Task details: Report each line of the entries below that has the word "Collapse" in it.

** Excerpted data follows **

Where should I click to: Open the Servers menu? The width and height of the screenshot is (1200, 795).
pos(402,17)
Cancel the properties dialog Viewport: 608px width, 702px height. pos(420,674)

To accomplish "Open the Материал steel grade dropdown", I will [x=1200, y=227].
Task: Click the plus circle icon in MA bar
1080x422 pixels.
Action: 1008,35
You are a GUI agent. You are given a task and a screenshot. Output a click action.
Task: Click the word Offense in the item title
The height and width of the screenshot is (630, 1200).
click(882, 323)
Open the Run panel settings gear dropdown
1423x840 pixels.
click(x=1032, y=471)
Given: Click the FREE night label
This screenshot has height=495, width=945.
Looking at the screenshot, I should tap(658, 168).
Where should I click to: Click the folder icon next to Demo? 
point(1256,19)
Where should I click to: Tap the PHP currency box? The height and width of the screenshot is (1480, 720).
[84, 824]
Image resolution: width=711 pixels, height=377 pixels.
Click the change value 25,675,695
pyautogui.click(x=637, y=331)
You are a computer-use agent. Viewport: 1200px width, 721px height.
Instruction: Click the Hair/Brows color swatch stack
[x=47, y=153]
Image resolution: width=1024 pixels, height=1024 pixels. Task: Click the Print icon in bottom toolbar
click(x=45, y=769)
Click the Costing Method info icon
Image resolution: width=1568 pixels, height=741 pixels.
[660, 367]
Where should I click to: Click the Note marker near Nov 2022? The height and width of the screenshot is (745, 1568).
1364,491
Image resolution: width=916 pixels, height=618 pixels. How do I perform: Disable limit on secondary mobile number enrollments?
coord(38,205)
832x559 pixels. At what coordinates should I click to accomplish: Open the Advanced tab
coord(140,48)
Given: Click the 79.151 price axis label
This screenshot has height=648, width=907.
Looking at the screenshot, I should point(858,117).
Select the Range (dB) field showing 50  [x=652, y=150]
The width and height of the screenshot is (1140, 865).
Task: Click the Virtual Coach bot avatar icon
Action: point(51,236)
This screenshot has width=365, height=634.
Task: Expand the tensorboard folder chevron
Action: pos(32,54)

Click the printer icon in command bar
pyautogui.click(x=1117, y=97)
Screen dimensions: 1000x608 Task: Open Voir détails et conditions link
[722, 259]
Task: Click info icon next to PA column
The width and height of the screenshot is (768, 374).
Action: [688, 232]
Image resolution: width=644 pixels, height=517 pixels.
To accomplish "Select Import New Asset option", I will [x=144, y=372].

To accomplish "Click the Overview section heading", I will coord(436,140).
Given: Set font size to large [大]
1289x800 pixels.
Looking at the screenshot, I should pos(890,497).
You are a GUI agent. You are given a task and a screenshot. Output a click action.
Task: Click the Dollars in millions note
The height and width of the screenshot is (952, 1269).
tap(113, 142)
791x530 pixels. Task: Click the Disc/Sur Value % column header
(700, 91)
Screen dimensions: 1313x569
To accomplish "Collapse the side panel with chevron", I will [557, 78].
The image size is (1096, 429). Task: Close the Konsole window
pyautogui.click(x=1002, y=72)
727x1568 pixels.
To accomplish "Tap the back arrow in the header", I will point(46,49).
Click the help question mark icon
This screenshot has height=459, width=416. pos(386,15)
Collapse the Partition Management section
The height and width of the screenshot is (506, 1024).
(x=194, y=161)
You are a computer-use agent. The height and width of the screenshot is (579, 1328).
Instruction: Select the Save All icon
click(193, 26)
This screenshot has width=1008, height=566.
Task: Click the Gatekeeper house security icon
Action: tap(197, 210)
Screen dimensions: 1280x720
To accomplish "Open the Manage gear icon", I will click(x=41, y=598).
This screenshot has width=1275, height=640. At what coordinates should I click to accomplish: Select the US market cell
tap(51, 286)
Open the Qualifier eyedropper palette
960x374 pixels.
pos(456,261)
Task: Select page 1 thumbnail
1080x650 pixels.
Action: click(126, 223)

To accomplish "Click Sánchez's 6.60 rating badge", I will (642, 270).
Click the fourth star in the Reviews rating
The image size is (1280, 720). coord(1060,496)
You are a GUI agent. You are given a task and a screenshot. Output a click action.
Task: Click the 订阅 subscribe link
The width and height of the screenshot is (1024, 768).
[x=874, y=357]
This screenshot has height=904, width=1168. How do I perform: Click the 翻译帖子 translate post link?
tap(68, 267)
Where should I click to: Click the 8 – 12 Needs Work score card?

** End of Excerpted data **

Solution for this problem:
To accomplish "Collapse the side panel with chevron", I will [557, 78].
Collapse the Partition Management section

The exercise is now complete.